The company does that with a combination of sensing and AI analysis. The sensing is done with the help of a small wearable mask that can accurately measure the user’s breathing from which sleep quality data can be derived.

The sensor is called WeRAS (Wearable Respiration Analysis System), and it can be used for sleep tracking and other applications that are based on breathing measurement (“respiratory signals”). There’s also a heat sensor in the system.

WeRAS is more complex than its minimalist exterior design might suggest. Inside, you’ll find an extremely sensitive airflow sensing system and a movement sensor, as motion is also a pertinent data point for sleep analysis.

I have seen sleep analysis systems before, and they were huge, so you have to wonder how they impede the very thing they are supposed to analyze. Clinic-grade systems can’t even be used at home; again, sleeping in a clinic is not conducive to the best sleeping experience either.

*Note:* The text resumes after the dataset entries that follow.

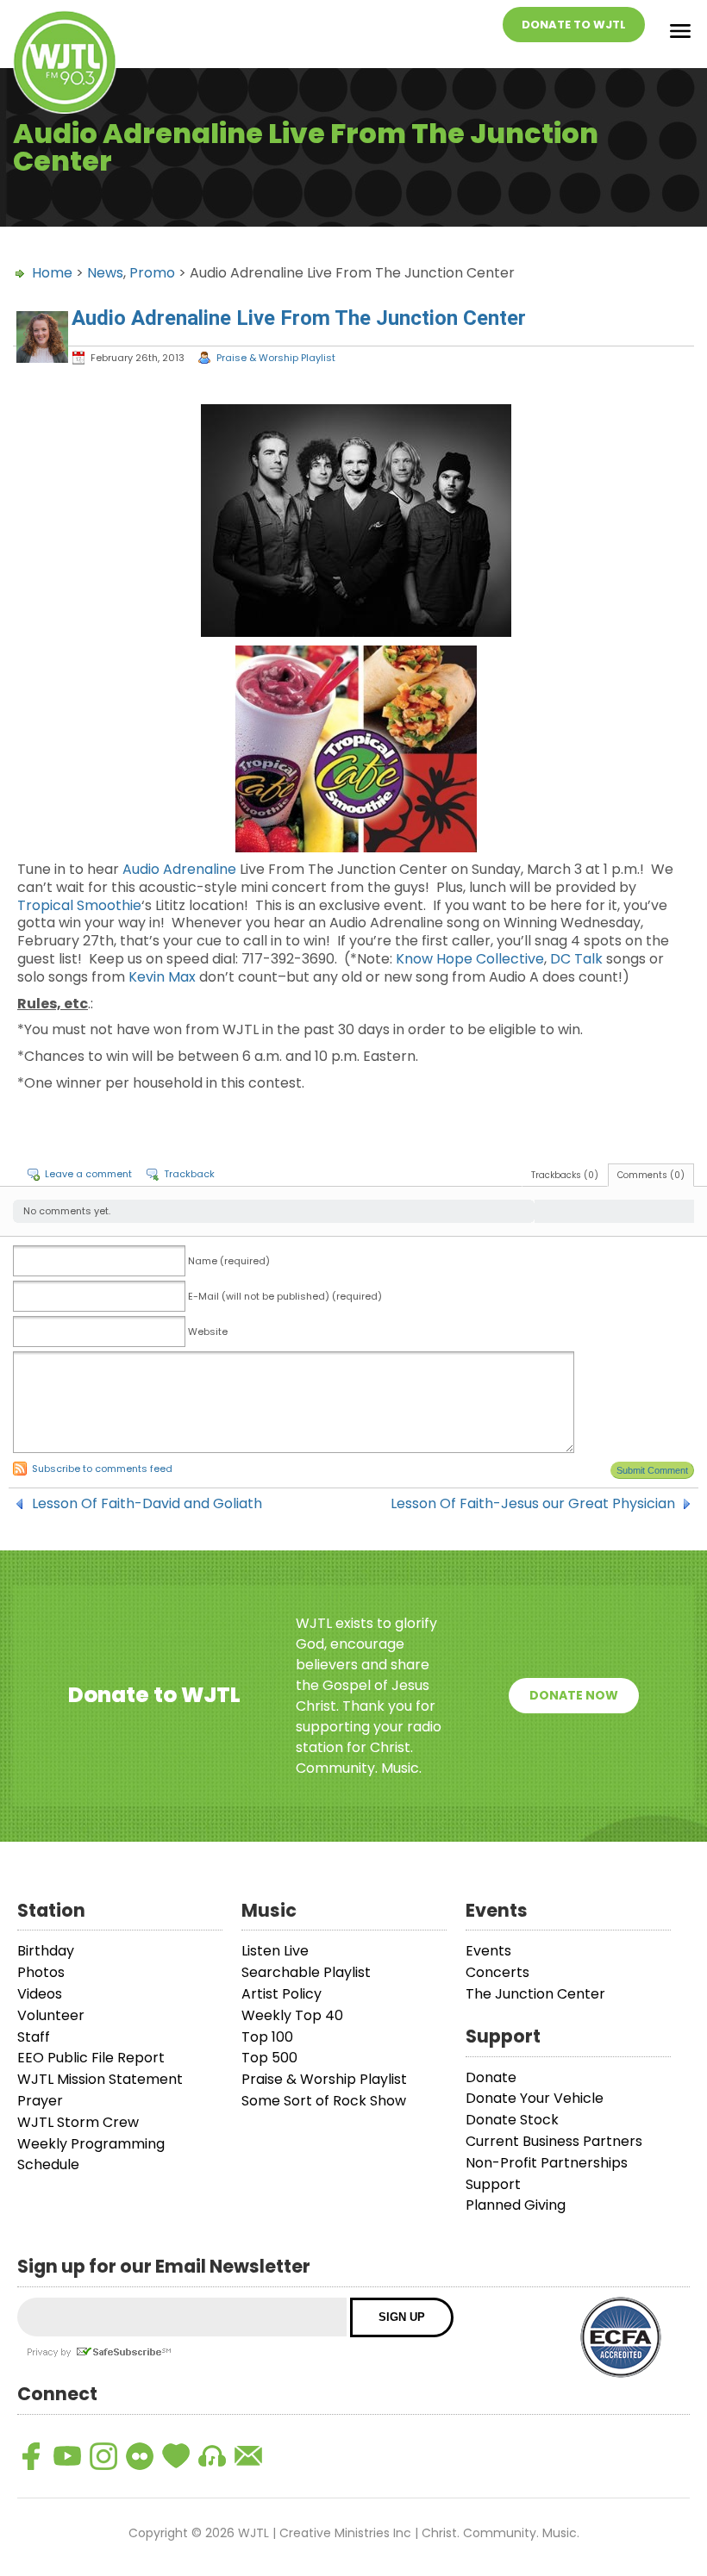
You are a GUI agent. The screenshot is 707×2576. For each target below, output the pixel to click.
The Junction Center (535, 1994)
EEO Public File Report (91, 2058)
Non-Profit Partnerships (547, 2163)
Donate (491, 2077)
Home (52, 273)
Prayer (40, 2101)
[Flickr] (139, 2456)
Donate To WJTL (574, 24)
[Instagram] (103, 2456)
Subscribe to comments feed (102, 1468)
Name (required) (229, 1261)
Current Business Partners (554, 2141)
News (105, 273)
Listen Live (275, 1951)
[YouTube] (67, 2456)
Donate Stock (512, 2120)
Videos (39, 1994)
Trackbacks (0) (564, 1175)
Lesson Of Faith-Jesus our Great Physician (533, 1504)
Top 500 (269, 2058)
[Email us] (248, 2456)
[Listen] (212, 2456)
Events (488, 1951)
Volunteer (50, 2015)
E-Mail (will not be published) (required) (285, 1296)
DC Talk (576, 959)
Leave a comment (88, 1174)
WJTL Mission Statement (100, 2079)
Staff (33, 2037)
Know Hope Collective (470, 959)
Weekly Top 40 (292, 2015)
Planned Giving (516, 2205)
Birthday (45, 1951)
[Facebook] (31, 2456)
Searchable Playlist (306, 1972)
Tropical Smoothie (79, 905)
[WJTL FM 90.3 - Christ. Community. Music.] (64, 65)
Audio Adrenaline (181, 869)
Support (493, 2184)
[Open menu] (680, 34)
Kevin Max (162, 977)
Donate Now (573, 1695)
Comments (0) (651, 1175)
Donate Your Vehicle (535, 2098)
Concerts (497, 1972)
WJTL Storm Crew (78, 2122)
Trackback (189, 1174)
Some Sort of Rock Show (323, 2101)
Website (208, 1331)
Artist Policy (281, 1994)
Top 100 (267, 2037)
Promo (152, 273)
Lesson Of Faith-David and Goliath (147, 1504)
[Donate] (176, 2456)
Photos (41, 1972)
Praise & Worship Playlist (275, 358)
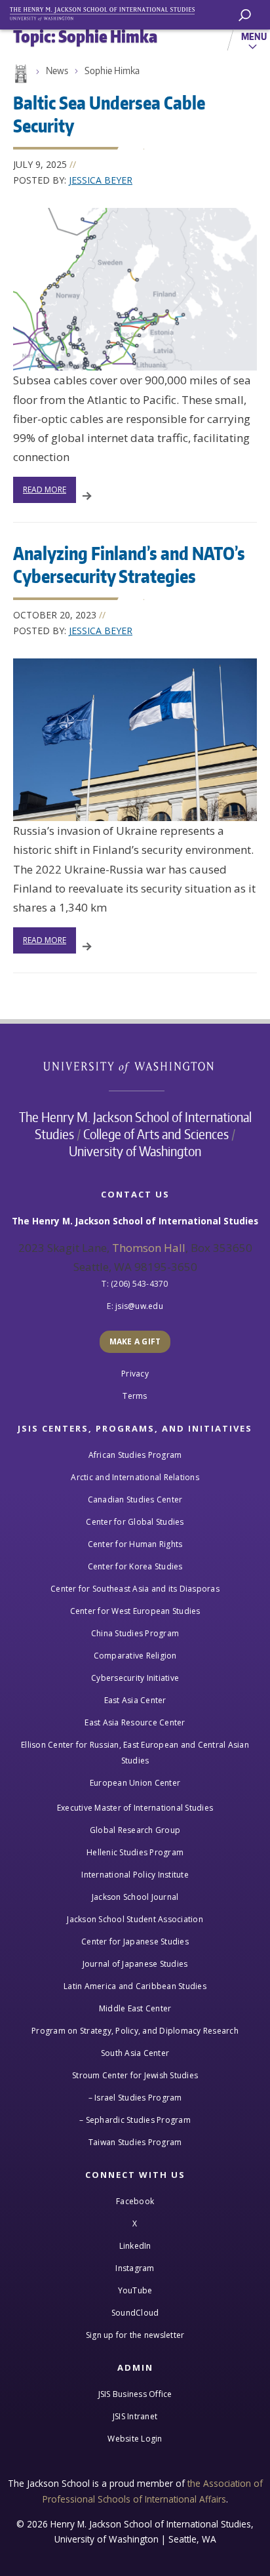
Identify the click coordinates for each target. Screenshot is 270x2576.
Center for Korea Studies (135, 1566)
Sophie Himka (112, 70)
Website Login (134, 2438)
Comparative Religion (135, 1655)
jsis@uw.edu (139, 1306)
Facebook (135, 2201)
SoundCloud (135, 2312)
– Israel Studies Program (135, 2097)
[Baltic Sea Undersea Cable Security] (135, 289)
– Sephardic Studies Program (135, 2119)
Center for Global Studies (134, 1521)
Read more (44, 489)
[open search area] (244, 15)
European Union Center (135, 1782)
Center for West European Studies (135, 1611)
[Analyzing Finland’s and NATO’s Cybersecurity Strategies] (135, 739)
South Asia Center (135, 2053)
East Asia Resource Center (135, 1722)
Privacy (135, 1373)
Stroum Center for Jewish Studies (135, 2075)
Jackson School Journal (135, 1896)
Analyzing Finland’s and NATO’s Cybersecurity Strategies (129, 564)
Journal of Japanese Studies (135, 1963)
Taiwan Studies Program (135, 2142)
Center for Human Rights (135, 1544)
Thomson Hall (148, 1247)
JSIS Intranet (135, 2416)
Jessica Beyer (100, 180)
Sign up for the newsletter (135, 2335)
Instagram (134, 2268)
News (57, 70)
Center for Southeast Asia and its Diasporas (135, 1588)
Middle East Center (135, 2008)
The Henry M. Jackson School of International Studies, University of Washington (108, 11)
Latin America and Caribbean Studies (135, 1986)
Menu (254, 36)
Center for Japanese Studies (135, 1941)
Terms (135, 1395)
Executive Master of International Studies (135, 1807)
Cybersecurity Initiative (135, 1677)
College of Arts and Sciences (156, 1133)
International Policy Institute (135, 1874)
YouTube (135, 2290)
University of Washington (135, 1066)
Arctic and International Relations (135, 1477)
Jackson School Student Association (135, 1919)
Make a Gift (135, 1341)
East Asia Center (135, 1700)
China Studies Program (135, 1633)
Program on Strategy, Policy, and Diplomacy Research (135, 2030)
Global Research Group (135, 1830)
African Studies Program (135, 1454)
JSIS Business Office (135, 2394)
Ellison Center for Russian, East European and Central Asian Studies (135, 1752)
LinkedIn (135, 2245)
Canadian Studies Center (135, 1499)
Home (19, 74)
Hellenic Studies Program (135, 1852)
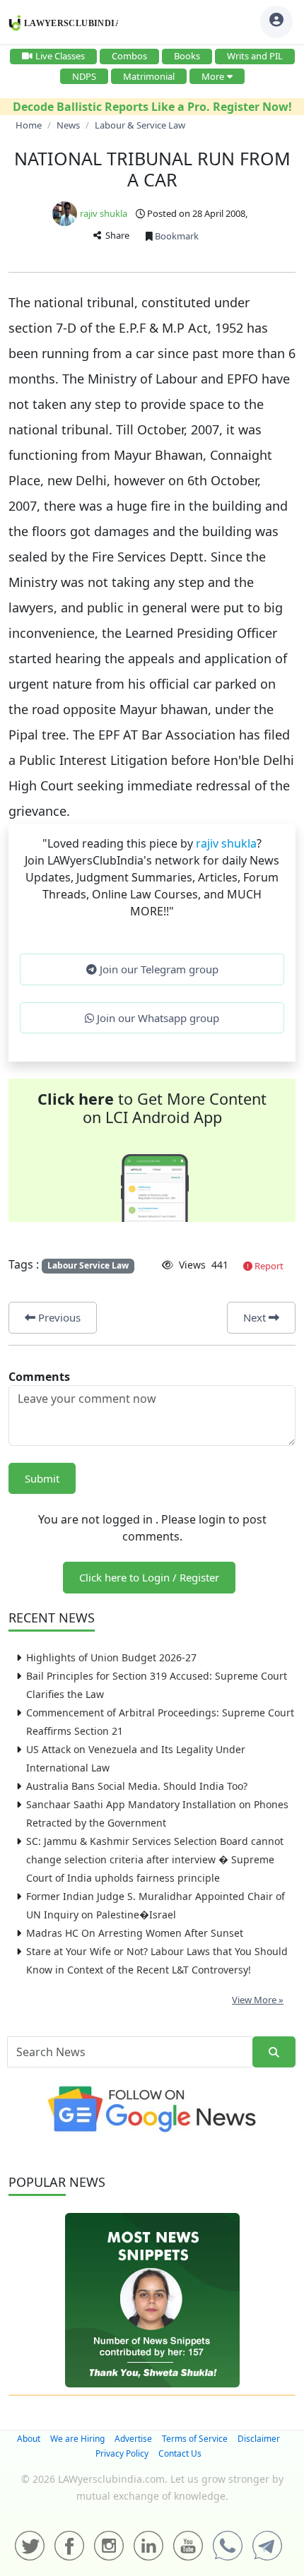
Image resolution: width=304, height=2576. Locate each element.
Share (115, 235)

On the contrary, WeRAS is small and can be utilized with a simple mobile phone app. People can sleep in their own beds, and the data is saved to the cloud for later analysis. The device has an 8-10 hrs battery life and charges via a USB-C port.

Ruah Lab’s application can gather data and show insights, but if a condition is detected, users should talk to their doctors about that data and let that person recommend remediation strategies, which could involve diet changes, workouts, etc.

The business model consists of selling the devices to hospitals and clinics first, as medical professionals can help improve the product during the initial phase. Prototypes are being tested right now in Korea.

In theory, this solution might enable clinics to perform a sleep test for ~$300, which is about 10X less than legacy systems, according to Ruah Lab

There are more opportunities to improve this solid foundation. The startup is already considering adding more sensors (blood oxygen, sound) and possibly new usage models where breathing is important, such as Yoga or Meditation.

This solution can kickstart discovering and figuring out why people don’t sleep well and setting them on a path of better sleep and overall health.